──────── Listed entries ────────

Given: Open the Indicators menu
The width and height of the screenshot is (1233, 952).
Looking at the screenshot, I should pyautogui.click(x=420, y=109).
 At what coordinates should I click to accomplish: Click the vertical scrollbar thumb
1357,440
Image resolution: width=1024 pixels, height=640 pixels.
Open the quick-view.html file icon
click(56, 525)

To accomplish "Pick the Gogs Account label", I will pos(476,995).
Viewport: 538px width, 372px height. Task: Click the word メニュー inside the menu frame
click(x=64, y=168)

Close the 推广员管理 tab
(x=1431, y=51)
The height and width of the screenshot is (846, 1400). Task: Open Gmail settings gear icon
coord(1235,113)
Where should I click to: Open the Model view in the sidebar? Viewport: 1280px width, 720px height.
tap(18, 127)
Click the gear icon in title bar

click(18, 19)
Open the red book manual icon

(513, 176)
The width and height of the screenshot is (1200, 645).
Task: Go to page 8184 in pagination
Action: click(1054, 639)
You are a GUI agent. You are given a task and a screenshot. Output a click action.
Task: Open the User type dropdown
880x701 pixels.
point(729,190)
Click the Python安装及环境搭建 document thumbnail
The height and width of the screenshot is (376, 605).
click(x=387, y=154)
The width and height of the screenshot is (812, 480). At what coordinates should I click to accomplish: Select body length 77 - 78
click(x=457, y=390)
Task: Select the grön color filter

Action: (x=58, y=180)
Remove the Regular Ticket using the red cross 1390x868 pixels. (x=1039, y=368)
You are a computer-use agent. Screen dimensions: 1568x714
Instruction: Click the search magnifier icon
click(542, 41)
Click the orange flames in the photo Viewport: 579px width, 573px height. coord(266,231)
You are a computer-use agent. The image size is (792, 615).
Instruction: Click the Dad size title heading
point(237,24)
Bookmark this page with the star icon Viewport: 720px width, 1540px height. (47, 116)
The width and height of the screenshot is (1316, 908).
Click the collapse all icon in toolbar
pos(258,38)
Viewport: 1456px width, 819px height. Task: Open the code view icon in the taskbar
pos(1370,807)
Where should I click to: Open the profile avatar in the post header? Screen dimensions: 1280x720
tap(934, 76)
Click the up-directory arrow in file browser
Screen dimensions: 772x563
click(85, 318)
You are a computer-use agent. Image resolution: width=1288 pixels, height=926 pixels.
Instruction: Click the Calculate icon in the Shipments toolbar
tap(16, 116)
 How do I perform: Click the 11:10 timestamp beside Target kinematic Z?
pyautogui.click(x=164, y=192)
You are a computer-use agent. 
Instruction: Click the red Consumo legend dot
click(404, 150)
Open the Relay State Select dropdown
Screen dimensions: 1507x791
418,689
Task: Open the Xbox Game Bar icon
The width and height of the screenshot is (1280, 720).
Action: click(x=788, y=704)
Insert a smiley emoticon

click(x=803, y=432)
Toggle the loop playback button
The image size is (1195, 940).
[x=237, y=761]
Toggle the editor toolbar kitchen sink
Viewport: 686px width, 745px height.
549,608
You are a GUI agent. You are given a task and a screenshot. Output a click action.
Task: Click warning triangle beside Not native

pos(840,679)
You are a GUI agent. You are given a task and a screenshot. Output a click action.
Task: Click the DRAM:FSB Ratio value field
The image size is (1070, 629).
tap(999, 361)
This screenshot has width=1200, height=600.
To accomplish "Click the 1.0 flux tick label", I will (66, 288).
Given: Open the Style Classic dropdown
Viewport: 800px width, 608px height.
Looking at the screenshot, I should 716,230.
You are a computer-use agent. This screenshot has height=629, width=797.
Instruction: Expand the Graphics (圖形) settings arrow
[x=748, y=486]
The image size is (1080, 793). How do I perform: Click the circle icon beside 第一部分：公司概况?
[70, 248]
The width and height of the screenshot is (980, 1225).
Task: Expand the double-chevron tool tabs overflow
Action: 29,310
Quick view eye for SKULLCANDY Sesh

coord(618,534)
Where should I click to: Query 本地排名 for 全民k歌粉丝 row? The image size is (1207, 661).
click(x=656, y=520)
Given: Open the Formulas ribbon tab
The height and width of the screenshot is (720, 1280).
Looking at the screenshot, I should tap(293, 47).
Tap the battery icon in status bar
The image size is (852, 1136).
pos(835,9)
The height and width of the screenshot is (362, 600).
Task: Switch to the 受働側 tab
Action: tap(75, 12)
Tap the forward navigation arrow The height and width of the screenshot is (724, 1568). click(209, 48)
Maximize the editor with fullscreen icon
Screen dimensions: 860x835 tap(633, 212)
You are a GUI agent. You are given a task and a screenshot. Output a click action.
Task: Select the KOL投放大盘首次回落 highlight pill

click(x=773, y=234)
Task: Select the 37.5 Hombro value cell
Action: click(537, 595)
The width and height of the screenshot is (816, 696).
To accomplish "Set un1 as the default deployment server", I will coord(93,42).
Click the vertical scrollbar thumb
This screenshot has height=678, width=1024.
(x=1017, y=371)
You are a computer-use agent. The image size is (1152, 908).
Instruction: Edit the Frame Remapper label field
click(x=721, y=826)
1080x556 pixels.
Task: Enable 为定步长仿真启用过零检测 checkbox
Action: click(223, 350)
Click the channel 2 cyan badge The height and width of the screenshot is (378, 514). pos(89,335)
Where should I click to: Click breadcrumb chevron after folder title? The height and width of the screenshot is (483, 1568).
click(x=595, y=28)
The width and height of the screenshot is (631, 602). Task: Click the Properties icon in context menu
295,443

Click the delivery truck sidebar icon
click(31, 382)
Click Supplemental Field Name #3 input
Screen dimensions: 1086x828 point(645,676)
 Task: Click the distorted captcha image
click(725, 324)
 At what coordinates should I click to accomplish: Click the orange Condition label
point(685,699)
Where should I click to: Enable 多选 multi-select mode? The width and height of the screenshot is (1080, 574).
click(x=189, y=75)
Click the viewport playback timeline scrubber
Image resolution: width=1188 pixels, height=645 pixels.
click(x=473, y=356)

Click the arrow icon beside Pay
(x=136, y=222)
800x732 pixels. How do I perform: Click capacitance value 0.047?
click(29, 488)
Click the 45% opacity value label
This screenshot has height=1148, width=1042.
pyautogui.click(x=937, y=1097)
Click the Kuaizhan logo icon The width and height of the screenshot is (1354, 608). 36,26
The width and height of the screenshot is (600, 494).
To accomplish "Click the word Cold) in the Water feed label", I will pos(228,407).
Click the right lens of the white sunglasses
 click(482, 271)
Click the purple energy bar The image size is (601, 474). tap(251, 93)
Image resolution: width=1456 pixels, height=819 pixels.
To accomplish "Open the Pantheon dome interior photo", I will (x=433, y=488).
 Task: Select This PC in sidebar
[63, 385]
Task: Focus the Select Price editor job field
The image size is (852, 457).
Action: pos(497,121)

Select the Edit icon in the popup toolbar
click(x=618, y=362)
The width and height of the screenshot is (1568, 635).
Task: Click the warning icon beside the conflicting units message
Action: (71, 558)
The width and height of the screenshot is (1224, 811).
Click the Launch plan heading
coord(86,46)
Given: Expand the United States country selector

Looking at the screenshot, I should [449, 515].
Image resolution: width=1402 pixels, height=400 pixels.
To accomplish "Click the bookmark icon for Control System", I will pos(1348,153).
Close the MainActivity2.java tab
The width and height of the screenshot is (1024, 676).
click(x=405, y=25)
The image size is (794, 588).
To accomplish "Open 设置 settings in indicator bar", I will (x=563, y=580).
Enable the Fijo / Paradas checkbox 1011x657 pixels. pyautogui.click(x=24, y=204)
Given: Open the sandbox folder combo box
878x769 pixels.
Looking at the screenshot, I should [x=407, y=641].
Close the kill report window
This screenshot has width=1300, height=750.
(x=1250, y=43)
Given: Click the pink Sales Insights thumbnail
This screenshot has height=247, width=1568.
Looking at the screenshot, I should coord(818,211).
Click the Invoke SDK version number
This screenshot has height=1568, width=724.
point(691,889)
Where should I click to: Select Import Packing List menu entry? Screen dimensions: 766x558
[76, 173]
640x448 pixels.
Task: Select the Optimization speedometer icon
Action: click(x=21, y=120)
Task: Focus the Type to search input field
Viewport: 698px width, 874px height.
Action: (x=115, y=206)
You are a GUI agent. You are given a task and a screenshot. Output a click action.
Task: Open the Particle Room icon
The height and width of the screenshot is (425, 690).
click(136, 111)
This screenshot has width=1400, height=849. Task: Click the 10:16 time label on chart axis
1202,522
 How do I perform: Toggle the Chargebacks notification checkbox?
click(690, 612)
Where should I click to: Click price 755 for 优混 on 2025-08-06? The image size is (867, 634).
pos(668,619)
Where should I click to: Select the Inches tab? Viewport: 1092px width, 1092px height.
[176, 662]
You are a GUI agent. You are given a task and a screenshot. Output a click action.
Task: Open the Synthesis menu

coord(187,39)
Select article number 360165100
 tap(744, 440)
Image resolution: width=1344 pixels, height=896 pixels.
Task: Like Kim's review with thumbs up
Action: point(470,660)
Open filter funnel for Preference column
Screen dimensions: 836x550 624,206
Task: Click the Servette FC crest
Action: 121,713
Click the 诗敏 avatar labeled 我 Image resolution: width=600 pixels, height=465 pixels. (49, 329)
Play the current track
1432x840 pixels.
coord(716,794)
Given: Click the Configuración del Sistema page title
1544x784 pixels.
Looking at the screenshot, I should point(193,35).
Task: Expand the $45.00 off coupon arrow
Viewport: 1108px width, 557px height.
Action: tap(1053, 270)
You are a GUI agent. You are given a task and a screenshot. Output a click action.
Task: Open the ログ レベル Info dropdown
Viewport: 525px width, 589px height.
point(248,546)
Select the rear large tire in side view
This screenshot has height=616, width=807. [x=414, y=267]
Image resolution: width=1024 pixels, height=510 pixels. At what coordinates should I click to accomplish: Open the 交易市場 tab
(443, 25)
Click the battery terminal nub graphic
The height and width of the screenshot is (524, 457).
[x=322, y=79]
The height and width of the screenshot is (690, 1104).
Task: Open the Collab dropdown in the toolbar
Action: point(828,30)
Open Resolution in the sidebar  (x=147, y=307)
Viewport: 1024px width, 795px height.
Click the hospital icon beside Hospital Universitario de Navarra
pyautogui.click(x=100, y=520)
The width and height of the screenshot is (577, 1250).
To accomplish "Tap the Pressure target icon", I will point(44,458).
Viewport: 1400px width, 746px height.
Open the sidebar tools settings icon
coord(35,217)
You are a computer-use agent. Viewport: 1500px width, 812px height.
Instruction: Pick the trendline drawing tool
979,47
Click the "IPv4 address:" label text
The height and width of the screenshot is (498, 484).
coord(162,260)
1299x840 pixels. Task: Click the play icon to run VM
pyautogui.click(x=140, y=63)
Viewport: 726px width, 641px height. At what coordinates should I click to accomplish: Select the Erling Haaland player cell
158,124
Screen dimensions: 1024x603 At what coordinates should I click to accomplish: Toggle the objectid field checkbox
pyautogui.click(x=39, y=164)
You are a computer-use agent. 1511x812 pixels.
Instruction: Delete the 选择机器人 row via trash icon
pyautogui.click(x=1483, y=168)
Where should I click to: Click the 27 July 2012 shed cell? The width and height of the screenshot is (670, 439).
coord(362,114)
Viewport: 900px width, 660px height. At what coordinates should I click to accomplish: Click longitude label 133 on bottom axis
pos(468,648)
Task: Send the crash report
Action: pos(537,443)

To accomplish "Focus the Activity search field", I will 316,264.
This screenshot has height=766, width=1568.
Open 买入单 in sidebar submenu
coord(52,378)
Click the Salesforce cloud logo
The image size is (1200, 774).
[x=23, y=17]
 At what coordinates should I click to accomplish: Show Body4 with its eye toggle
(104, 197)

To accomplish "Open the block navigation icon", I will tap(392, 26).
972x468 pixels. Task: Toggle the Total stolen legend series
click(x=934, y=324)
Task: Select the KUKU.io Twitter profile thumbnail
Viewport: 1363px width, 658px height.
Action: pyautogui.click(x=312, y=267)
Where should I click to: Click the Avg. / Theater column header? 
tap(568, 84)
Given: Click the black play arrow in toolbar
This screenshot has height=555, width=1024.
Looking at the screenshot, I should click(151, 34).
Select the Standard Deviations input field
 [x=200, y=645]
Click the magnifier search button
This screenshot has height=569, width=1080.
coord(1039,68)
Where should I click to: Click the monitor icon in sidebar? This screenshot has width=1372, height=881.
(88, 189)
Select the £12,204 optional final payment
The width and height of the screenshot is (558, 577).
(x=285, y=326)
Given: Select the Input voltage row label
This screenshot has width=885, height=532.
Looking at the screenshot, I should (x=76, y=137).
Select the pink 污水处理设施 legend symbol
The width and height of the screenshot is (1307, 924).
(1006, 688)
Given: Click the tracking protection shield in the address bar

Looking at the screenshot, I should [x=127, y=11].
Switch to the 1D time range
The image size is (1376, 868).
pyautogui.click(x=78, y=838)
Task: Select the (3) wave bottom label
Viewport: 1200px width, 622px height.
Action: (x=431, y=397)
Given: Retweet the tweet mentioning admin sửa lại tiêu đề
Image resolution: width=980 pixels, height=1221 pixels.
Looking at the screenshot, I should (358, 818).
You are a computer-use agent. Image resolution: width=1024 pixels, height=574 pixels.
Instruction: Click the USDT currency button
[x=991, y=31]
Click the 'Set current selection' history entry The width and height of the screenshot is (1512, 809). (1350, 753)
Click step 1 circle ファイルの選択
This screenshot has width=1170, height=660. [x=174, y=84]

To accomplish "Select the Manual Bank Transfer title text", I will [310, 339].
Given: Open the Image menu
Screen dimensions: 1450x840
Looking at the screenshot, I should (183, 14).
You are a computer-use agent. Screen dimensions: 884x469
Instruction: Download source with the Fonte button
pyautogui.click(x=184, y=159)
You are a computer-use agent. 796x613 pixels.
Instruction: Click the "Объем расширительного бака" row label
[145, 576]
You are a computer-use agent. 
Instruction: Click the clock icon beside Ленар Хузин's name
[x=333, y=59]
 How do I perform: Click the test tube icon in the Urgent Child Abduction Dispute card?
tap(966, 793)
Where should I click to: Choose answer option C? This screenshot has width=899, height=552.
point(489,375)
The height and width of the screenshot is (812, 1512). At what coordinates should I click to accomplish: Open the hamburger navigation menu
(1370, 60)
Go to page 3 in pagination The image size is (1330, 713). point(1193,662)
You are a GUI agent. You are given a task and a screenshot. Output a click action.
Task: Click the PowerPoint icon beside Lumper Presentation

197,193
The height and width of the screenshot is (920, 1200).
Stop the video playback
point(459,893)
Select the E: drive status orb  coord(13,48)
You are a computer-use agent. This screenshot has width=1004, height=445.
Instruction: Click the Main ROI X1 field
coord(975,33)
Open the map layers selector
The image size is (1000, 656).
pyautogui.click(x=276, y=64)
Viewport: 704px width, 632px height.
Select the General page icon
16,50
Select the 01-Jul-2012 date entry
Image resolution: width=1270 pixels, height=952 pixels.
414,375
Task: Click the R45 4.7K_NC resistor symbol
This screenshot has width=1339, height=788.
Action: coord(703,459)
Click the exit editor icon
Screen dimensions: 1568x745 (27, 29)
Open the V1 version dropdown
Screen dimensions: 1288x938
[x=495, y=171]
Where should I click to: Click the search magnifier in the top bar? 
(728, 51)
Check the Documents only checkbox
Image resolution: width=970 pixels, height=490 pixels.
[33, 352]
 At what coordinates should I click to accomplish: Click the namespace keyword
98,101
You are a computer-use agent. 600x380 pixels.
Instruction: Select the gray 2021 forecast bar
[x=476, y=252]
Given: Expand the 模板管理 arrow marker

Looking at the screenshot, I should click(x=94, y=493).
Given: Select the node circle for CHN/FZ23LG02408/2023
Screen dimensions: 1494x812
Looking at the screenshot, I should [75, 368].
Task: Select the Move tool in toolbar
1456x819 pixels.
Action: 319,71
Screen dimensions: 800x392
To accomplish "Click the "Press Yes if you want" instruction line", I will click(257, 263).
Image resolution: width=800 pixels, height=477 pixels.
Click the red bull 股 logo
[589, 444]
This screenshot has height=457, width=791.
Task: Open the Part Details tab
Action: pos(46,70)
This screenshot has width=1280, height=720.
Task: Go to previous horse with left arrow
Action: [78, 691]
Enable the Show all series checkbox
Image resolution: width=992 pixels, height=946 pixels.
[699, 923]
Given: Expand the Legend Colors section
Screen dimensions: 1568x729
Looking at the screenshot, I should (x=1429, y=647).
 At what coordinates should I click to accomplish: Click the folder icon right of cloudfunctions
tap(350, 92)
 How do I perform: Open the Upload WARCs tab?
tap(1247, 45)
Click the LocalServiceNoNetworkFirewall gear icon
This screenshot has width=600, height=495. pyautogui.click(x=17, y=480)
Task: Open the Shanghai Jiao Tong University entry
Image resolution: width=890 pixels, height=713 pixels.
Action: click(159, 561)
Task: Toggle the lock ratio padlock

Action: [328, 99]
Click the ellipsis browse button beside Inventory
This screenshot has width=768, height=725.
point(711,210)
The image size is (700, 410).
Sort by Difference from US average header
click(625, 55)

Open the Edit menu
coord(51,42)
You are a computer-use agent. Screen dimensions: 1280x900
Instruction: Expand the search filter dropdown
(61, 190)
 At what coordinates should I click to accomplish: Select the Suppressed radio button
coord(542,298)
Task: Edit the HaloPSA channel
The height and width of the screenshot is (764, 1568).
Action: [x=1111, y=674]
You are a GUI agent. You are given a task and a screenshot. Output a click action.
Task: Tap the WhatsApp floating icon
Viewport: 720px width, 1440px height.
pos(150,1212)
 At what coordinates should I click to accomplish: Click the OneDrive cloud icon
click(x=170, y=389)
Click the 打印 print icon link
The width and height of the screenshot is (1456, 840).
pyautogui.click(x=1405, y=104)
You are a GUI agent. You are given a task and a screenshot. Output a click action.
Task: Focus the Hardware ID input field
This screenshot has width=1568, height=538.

────────

▸ What you will do: Go through the records above and, whenever a line includes the word "thumbnail", copy it.

▸ Exercise answer:
Click the Python安装及环境搭建 document thumbnail
Given: Click the pink Sales Insights thumbnail
Task: Select the KUKU.io Twitter profile thumbnail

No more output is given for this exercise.